- Directed by: Dudley Murphy
- Screenplay by: Edgar Allan Woolf Franz Schulz
- Based on: From the story by Vicki Baum
- Produced by: Harry Rapf
- Starring: Ramon Novarro Evelyn Laye
- Cinematography: James Wong Howe
- Edited by: Conrad A. Nervig
- Music by: Sigmund Romberg (uncredited)
- Production company: Metro-Goldwyn-Mayer
- Distributed by: Metro-Goldwyn-Mayer
- Release date: January 11, 1935;
- Running time: 81 minutes
- Country: United States
- Language: English

= The Night Is Young =

1935 film by Dudley Murphy

The Night Is Young is a 1935 American romantic musical film starring Ramon Novarro and Evelyn Laye. The film is based on a story written by Vicki Baum and directed by Dudley Murphy.

==Plot==
Upon learning that the Venetian archduke, Paul Gustave will attend her next performance, ballerina Fanni immediately plans to court the wealthy bachelor Willy Fitch, her sweetheart. Fanni assures her friend and fellow dancer Lisl Gluck that her pursuit will be conducted in the name of "patriotism." Lisl advises her to stick with Willy, a carriage driver. However, Paul becomes interested in Lisl instead. Paul, who is expected to marry Countess Rayay, is informed that the marriage must be delayed for six months due to state reasons. Seizing the opportunity, Paul decides to keep Lisl Lisl as his secret lover. Meanwhile, Lisl, engaged to a struggling ballet producer, is invited to a dinner at Paul's villa by his valet, Szereny. Despite her initial rejection, the valet insists she must accept. Upon learning that the archduke has chosen her friend over her, Fanny informs Willy that she is now available for marriage. However, Willy shows little interest in marriage and instead sings a song praising his horse "Mitz" over his future bride.
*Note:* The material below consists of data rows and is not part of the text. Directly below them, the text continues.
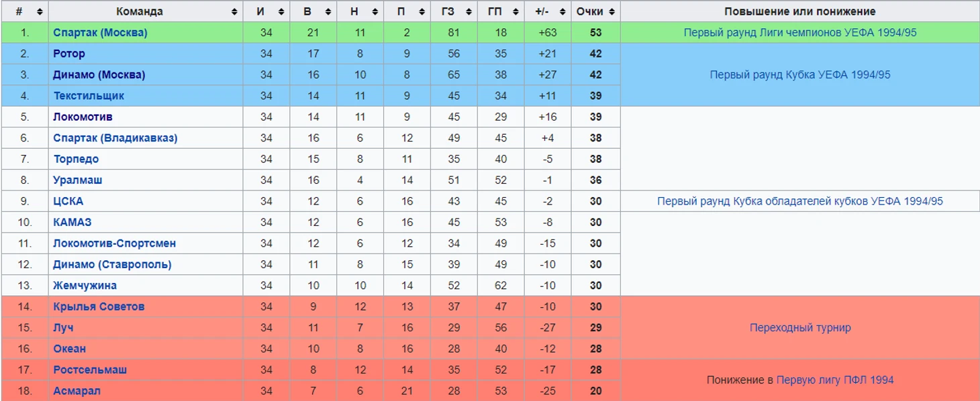This screenshot has width=980, height=401.
Task: Open the Спартак (Москва) team link
Action: [100, 32]

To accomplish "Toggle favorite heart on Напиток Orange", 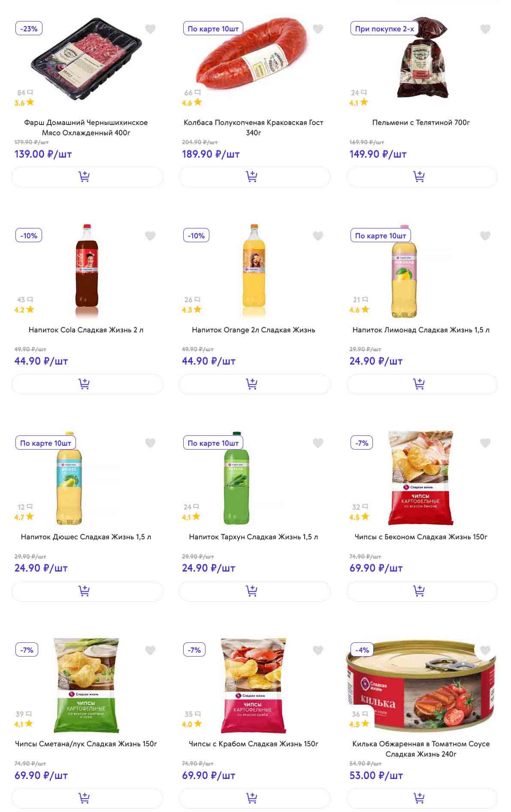I will [x=318, y=236].
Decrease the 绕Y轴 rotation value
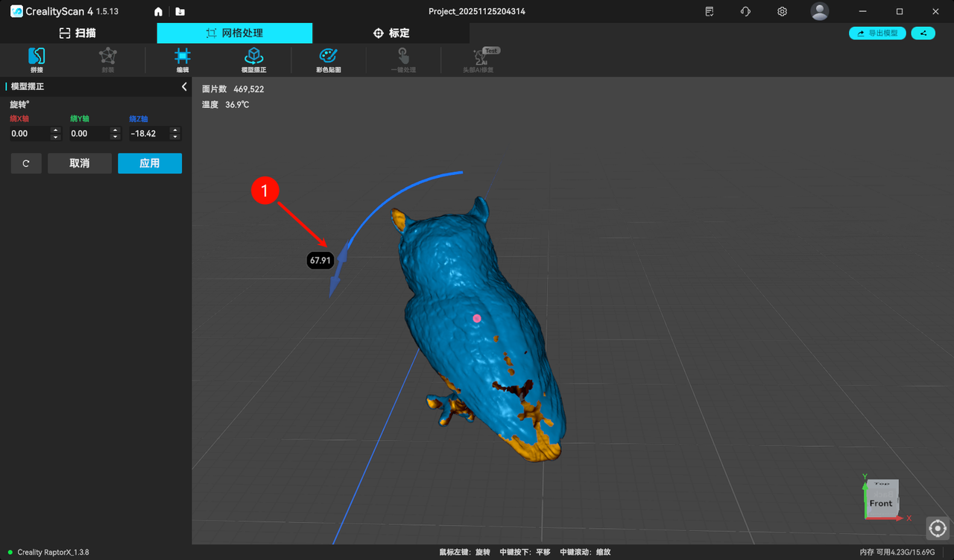The width and height of the screenshot is (954, 560). [x=115, y=137]
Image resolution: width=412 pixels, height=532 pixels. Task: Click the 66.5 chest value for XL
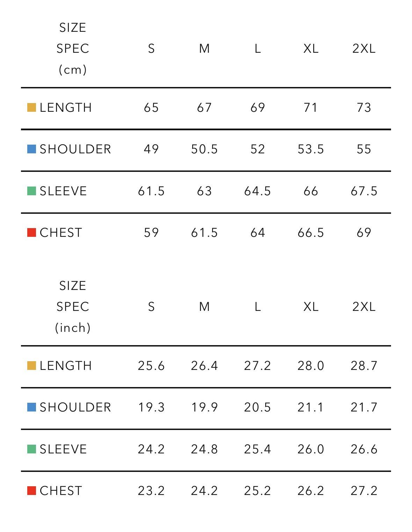pos(311,233)
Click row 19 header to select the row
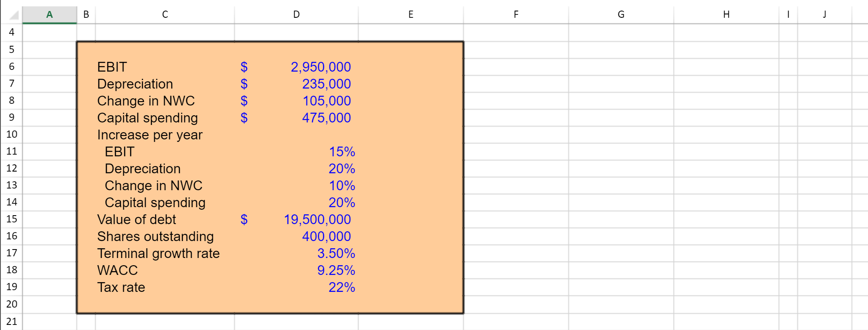 click(12, 287)
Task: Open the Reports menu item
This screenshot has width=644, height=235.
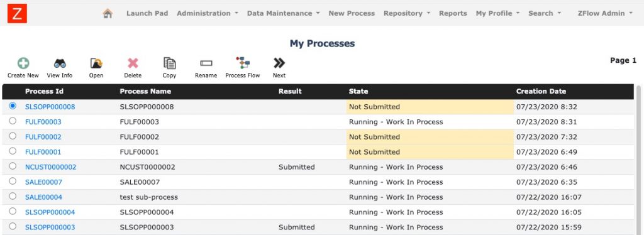Action: pyautogui.click(x=453, y=13)
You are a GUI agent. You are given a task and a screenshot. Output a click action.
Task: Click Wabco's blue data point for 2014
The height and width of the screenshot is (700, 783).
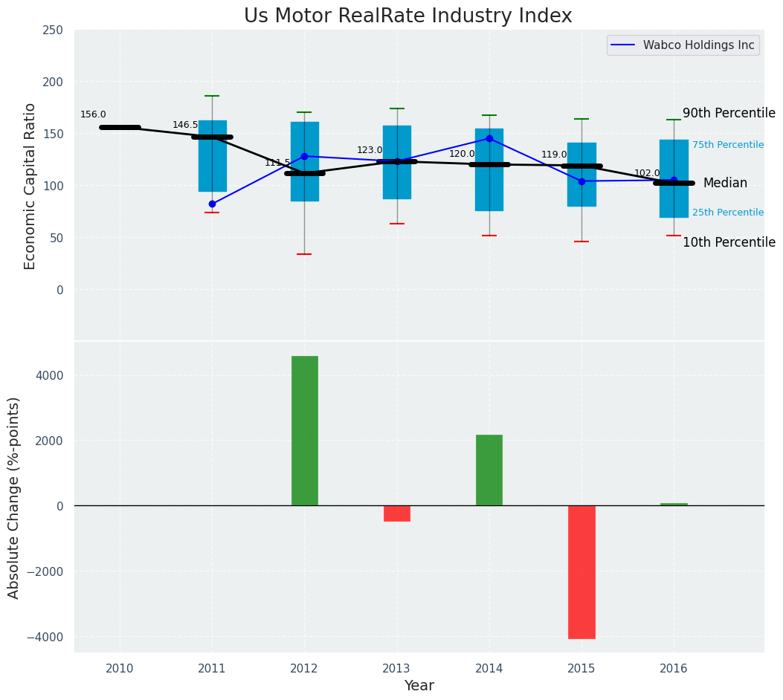[x=489, y=138]
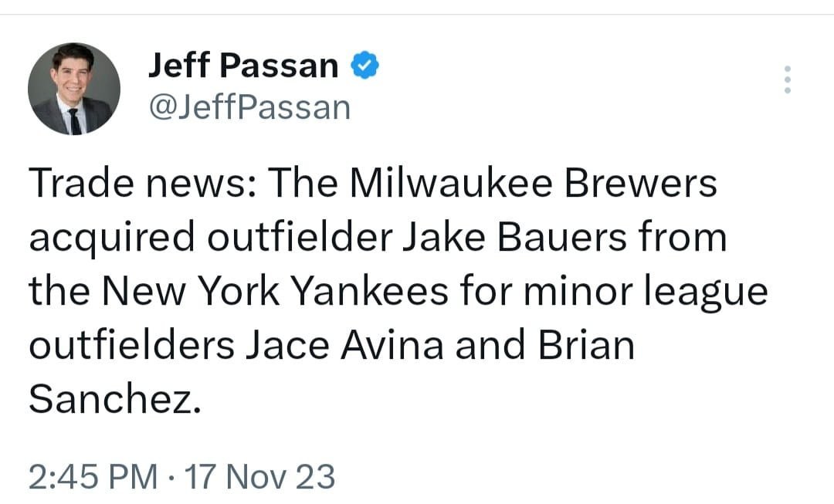
Task: Click the Jeff Passan display name
Action: tap(242, 66)
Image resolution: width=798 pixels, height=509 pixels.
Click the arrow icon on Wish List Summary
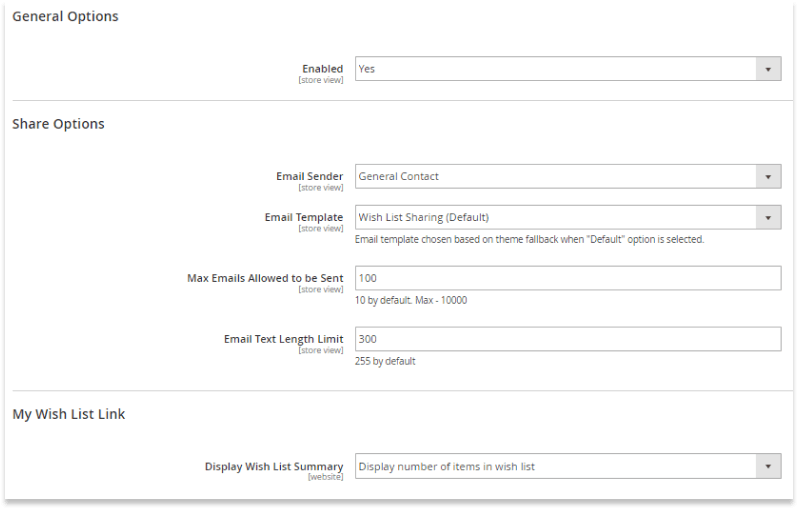(768, 466)
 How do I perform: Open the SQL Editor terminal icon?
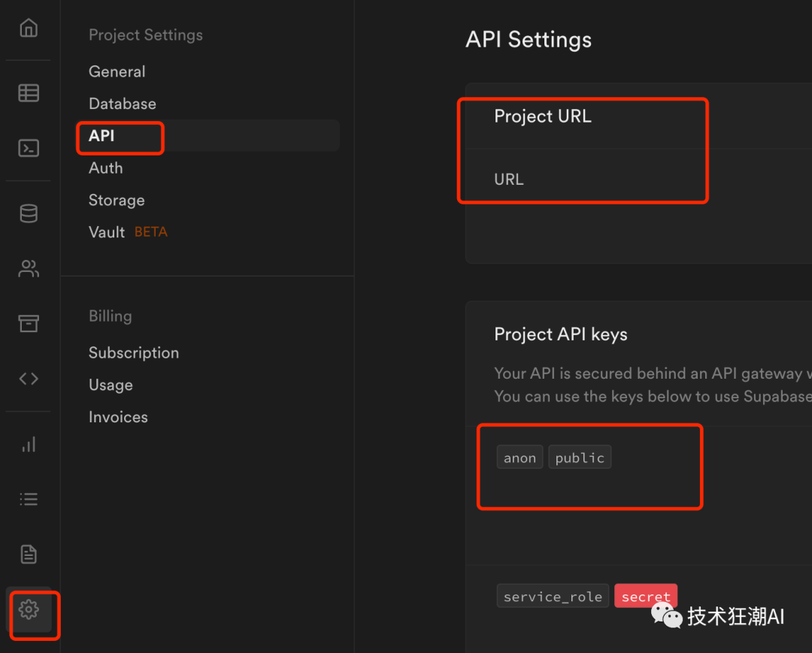[x=29, y=148]
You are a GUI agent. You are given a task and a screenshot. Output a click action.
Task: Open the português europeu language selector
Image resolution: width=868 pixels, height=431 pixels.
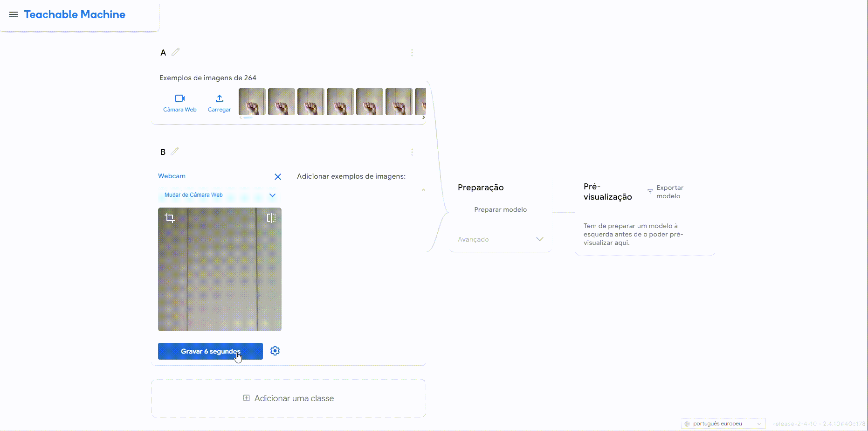click(723, 424)
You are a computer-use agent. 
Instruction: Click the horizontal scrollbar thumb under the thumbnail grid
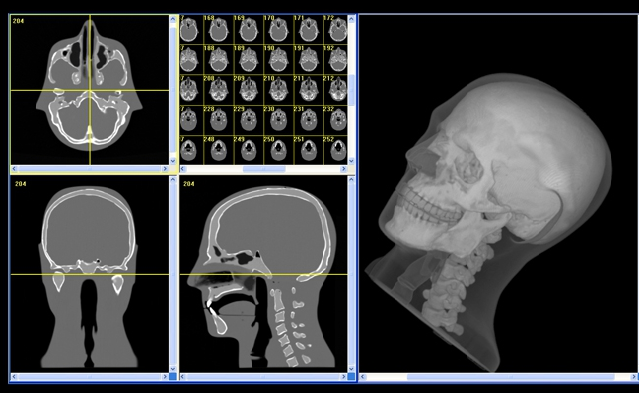(x=264, y=169)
When Lisl arrives at the archduke's palace, she is subjected to a rigorous physical inspection by Szereny to ensure that she meets Paul's requirements, an examination that she finds offensive and degrading. When she finally meets Paul, he is less than amorous and immediately tells her that his relationship with her will have nothing to do with love, and that she will be expected to live in special quarters in the house and not disturb him. Paul is surprised, however, to learn that Lisl is not interested in making love to him either. Later, when Paul spends an evening out with the Countess Rafay, the lonely Lisl invites Toni and Willy to visit her. Upon his return, the ill-tempered archduke prepares to admonish her for conducting such merriment in his home but softens when he hears her sing. A romance between Paul and Lisl soon blooms when the two are stranded on a carnival Ferris wheel and are forced to spend the night together. The next day, the lovers are visited by the jealous Toni, who accuses Lisl of walking out on their planned marriage. However, Toni immediately permits Lisl to resume her romance with Paul when he learns that the archduke intends to finance his ballet. Though Paul is willing to sacrifice his title in order to get out of his arranged marriage to Countess Rafay and marry Lisl, the emperor insists that the arranged marriage take place. When Paul informs Lisl that he must leave her, Szereny consoles the devastated Lisl, and following a tearful farewell dinner, Paul asks Lisl to kiss him and then turn around and never look back.

==Cast==
- Ramon Novarro as Archduke Paul 'Gustl' Gustave
- Evelyn Laye as Elizabeth Katherine Anne 'Lisl' Gluck
- Charles Butterworth as Willy Fitch
- Una Merkel as Fanni Kerner
- Edward Everett Horton as Baron Szereny
- Donald Cook as Toni Berngruber
- Henry Stephenson as Emperor Franz Josef
- Rosalind Russell as Countess Zarika Rafay
- Herman Bing as Nepomuk
- Gustav von Seyffertitz as Ambassador (uncredited)

==Reception==
Andre Sennwald in The New York Times wrote, "According to the current standards of costumed musical romances, "The Night Is Young" is invincibly correct".